START INFORMATION SUPPLIED

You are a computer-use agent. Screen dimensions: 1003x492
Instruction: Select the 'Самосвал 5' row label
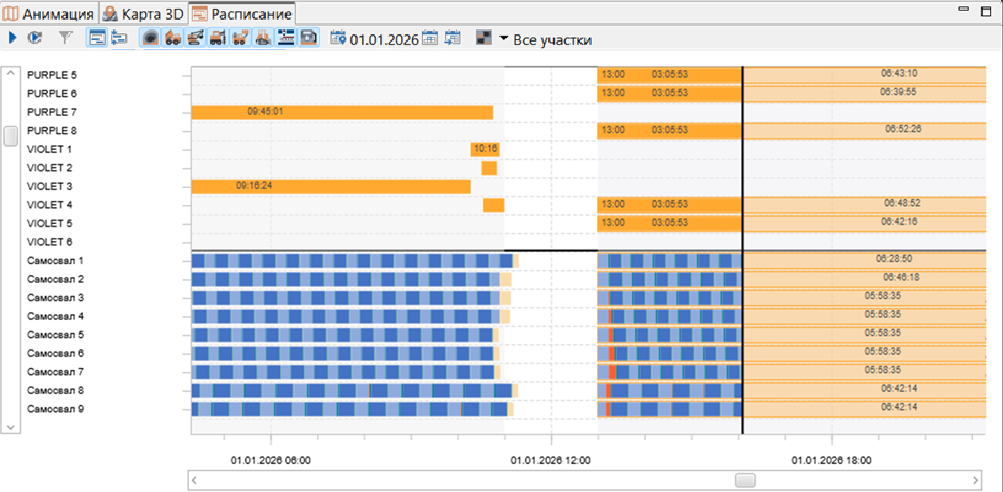(56, 335)
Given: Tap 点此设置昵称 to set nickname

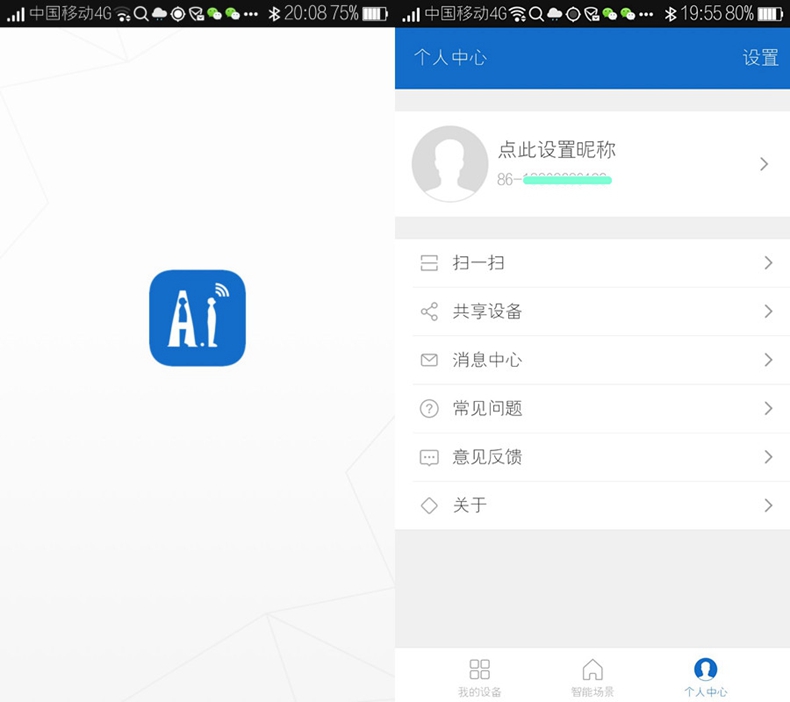Looking at the screenshot, I should coord(557,150).
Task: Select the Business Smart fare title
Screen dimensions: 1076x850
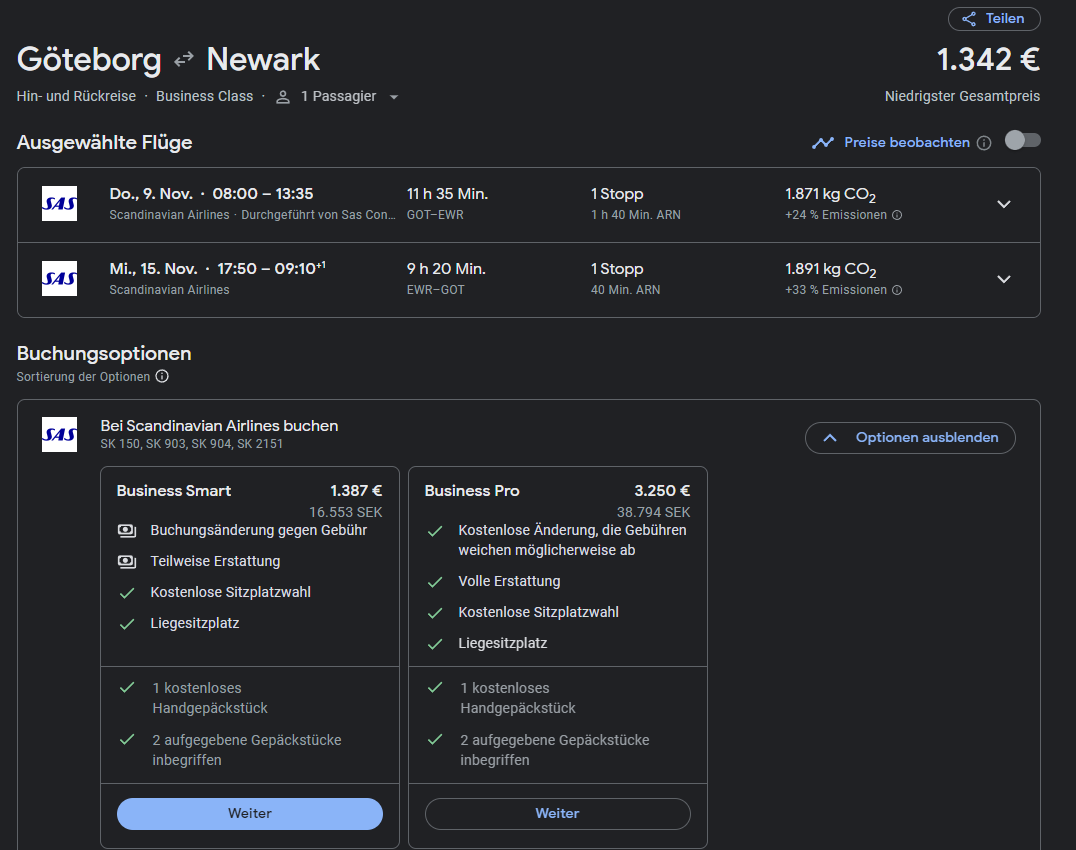Action: [174, 491]
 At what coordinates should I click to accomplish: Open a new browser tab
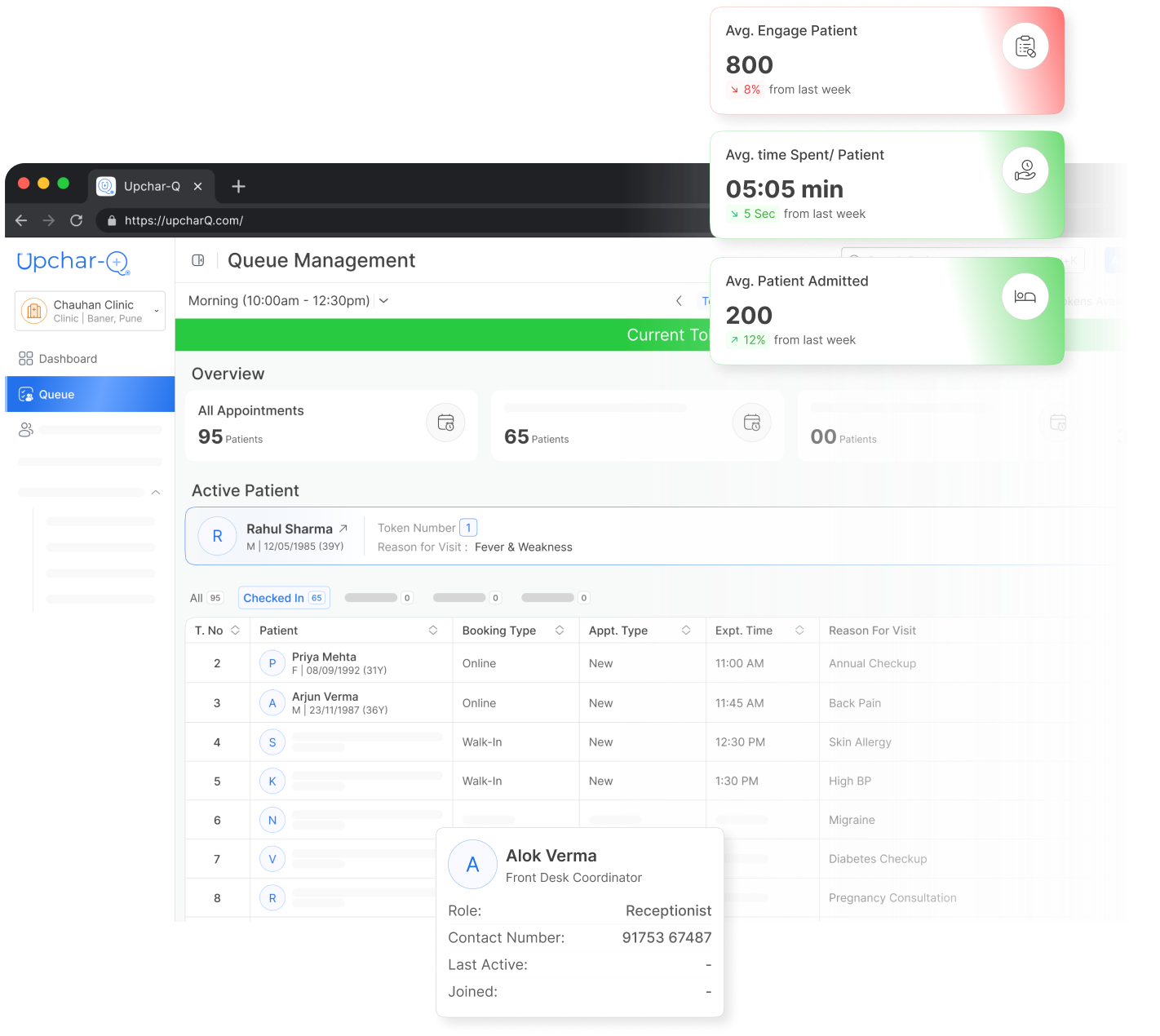[238, 187]
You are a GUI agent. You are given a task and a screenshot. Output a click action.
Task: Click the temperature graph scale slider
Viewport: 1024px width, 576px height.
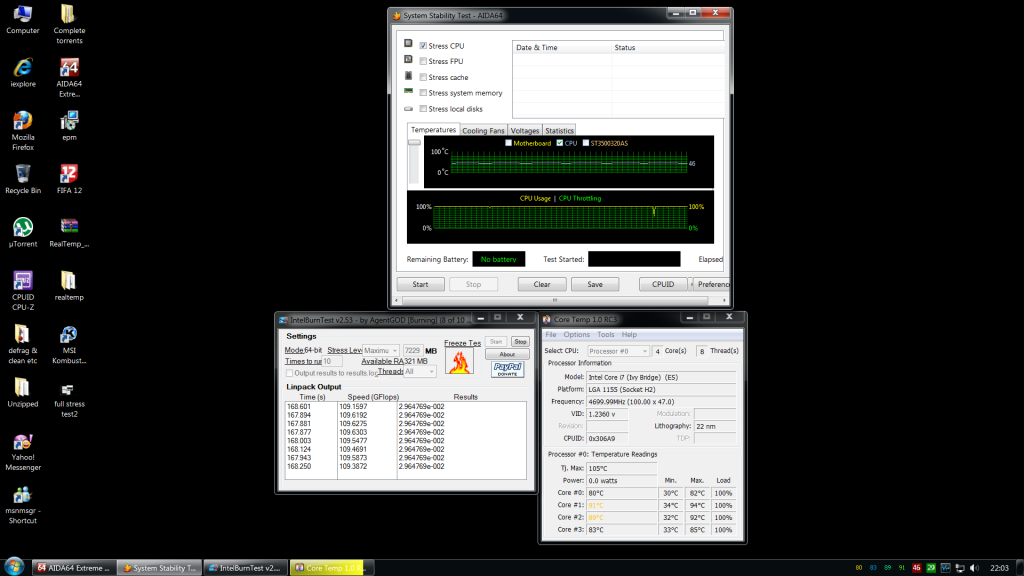415,145
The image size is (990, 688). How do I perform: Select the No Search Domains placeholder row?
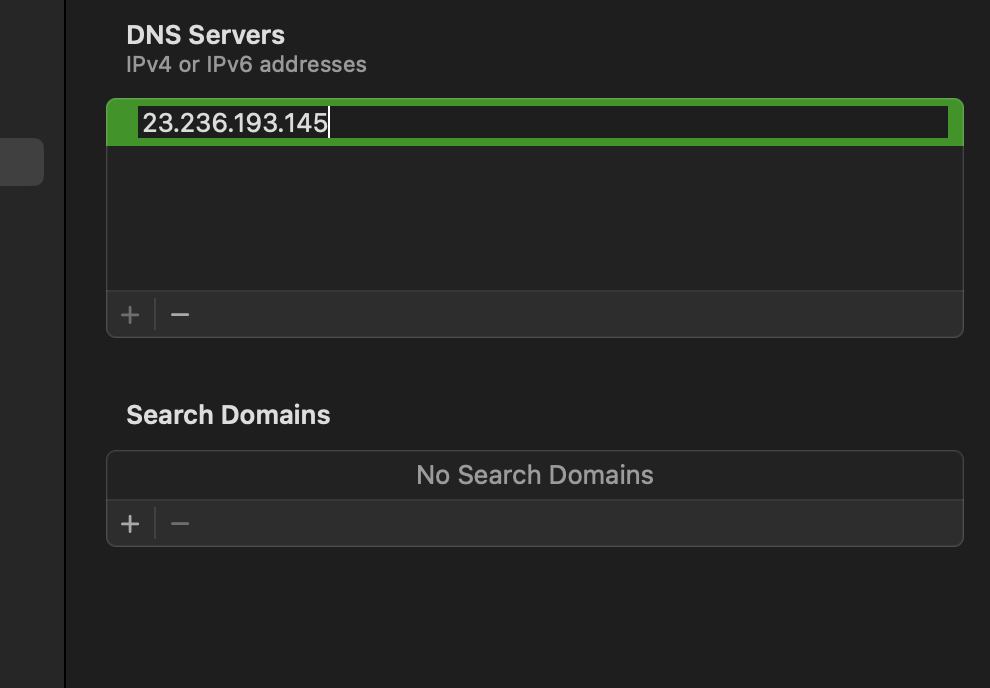(x=535, y=475)
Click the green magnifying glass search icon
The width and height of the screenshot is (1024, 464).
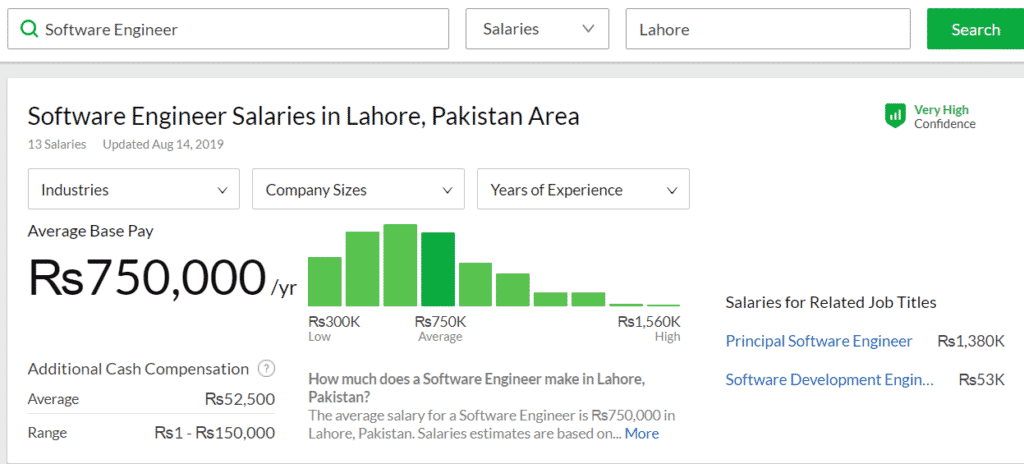coord(28,29)
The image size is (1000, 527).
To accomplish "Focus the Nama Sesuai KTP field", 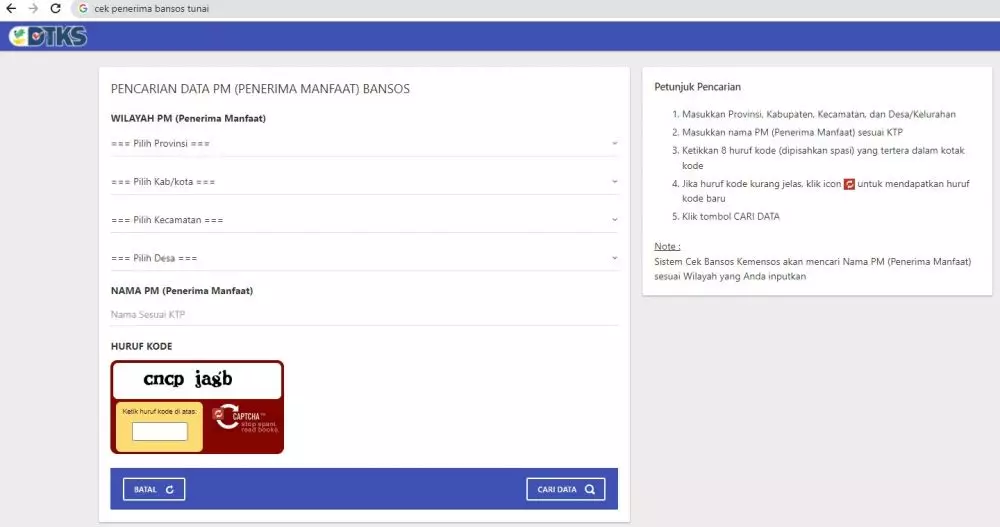I will (x=364, y=315).
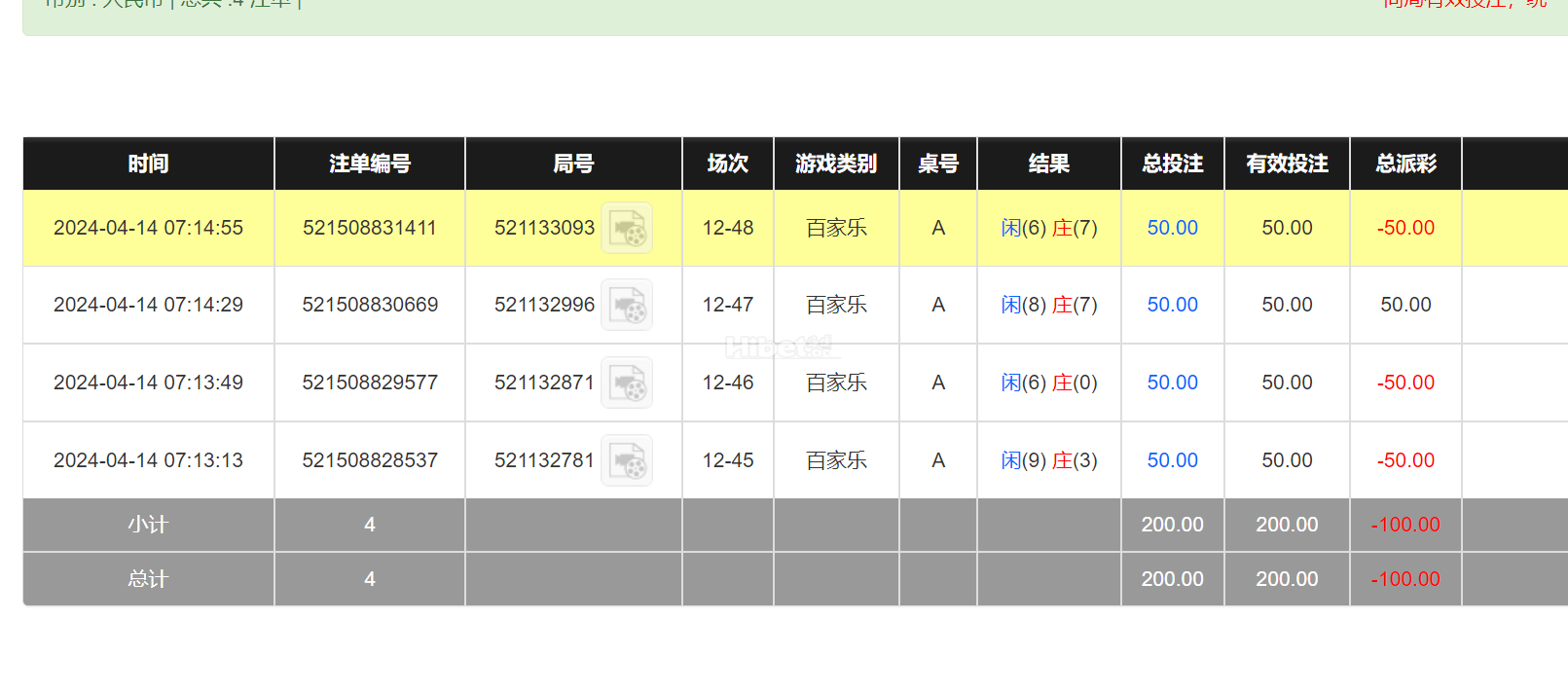The image size is (1568, 693).
Task: Select bet number 521508830669
Action: click(370, 305)
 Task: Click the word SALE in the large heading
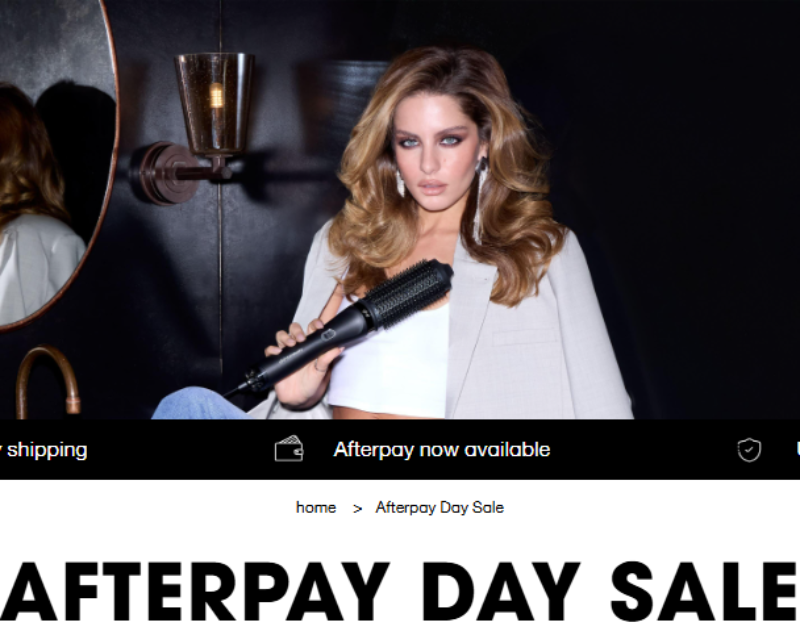click(705, 592)
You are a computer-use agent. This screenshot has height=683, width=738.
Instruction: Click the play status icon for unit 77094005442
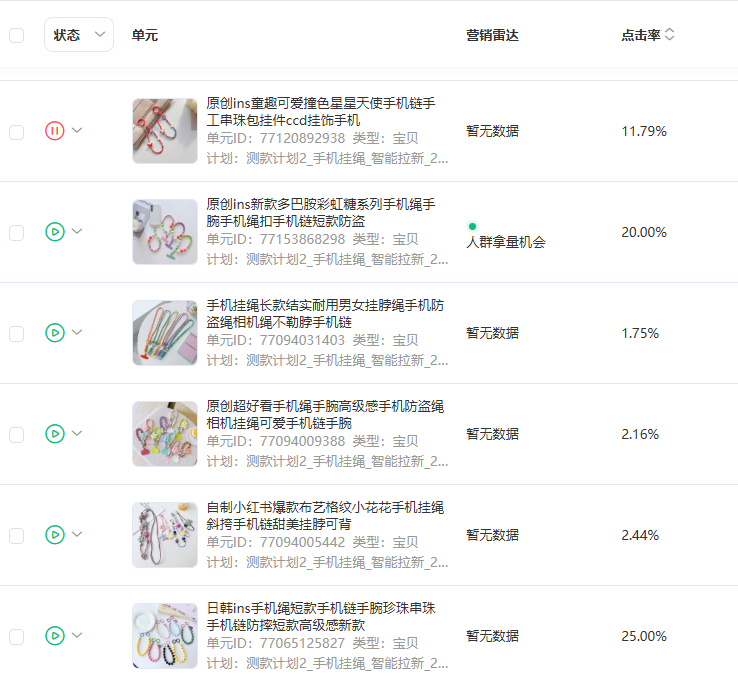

END INFORMATION SUPPLIED

[WORK ORDER]
From the records above, transcribe exactly the lines starting at the one containing "You are a GUI" and ending at the one containing "The image size is (1000, 527).". Skip the pictures.

[RESULT OF THE EXERCISE]
You are a GUI agent. You are given a task and a screenshot. Output a click action.
Task: Click the temperature graph scale slider
Viewport: 1024px width, 576px height.
415,145
The image size is (990, 688). How do I perform: Select the No Search Domains placeholder row?
(x=535, y=475)
Click the green magnifying glass search icon
The width and height of the screenshot is (1024, 464).
coord(28,29)
The image size is (1000, 527).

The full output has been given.